##### AVAILABLE RECORDS #####

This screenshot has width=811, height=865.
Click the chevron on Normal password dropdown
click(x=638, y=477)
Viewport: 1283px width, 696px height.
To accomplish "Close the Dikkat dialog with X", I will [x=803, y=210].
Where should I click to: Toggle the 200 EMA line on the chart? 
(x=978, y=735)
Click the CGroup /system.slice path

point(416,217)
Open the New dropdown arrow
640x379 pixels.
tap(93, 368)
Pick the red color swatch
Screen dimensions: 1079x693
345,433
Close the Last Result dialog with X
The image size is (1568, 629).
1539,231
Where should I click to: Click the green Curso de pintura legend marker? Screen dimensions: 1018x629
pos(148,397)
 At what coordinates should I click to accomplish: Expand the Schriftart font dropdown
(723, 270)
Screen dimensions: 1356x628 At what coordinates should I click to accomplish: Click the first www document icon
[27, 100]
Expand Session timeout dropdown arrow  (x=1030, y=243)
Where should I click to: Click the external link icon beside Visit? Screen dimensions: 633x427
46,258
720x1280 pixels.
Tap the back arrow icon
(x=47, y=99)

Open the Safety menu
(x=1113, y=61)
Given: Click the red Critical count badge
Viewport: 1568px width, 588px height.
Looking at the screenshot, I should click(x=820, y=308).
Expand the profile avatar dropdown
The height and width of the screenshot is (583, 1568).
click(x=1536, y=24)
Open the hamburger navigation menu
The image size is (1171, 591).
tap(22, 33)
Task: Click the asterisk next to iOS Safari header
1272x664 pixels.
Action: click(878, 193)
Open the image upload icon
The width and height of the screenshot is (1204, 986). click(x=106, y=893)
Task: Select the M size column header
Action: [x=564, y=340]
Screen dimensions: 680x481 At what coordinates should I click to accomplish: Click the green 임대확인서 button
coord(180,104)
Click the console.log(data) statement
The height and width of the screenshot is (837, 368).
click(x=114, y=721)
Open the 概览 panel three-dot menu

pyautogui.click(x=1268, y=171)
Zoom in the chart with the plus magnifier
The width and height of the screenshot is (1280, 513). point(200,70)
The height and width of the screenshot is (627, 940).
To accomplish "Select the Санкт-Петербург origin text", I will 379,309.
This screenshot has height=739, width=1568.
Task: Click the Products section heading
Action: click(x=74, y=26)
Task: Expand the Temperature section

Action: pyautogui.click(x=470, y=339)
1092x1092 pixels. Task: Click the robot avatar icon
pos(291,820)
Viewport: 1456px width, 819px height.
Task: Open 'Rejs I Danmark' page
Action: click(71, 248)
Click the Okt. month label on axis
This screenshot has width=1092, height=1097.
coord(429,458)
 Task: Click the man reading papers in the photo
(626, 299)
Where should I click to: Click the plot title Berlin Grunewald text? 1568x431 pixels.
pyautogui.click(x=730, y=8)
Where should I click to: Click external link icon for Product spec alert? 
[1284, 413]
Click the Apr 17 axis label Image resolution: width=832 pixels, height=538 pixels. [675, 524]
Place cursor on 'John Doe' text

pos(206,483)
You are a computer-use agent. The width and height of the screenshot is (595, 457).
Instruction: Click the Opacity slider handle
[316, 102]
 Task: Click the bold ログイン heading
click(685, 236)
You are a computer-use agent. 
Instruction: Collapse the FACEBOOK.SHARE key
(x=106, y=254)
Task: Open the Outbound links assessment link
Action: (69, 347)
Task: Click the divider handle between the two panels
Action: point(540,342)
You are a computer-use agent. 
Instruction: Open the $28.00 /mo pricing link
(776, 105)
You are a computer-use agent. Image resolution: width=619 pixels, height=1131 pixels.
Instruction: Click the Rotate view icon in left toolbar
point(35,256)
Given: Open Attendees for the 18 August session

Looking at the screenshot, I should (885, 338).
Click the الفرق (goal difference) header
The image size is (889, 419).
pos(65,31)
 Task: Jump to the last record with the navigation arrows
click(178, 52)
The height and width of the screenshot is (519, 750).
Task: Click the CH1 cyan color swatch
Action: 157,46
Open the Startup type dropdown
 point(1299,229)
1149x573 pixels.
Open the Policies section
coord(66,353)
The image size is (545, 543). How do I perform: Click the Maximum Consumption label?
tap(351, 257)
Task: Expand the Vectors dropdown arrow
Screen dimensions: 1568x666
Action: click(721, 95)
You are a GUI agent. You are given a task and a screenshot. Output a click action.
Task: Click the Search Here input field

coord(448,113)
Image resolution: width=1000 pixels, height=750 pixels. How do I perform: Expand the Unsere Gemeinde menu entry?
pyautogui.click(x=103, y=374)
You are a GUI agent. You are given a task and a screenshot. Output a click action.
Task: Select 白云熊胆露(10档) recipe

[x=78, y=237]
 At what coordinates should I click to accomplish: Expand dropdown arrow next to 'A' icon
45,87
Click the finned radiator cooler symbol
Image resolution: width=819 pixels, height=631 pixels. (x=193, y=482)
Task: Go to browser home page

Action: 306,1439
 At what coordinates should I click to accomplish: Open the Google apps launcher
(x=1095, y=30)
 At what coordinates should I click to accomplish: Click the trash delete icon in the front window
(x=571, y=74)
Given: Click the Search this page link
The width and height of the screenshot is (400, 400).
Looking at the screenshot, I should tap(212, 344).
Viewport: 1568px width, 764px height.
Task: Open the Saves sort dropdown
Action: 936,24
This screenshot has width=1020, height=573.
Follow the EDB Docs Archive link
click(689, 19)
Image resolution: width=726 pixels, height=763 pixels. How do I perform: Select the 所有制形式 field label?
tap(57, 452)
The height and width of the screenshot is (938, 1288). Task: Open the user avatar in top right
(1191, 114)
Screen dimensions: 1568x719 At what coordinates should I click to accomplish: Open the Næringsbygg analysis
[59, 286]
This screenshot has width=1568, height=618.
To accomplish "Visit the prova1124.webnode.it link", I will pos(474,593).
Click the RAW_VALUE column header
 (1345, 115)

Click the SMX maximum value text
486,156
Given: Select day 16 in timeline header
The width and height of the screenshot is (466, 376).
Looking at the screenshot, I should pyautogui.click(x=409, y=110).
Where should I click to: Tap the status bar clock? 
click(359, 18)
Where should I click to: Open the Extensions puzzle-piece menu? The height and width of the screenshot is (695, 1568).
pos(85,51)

#####

_ACTIVITY_:
In the listing above, show every line with the word "computer".

_WORKED SOLUTION_:
You are a computer-use agent. The width and height of the screenshot is (595, 457).
You are a computer-use agent. 
You are a computer-use agent. 
You are a computer-use agent. Image resolution: width=619 pixels, height=1131 pixels.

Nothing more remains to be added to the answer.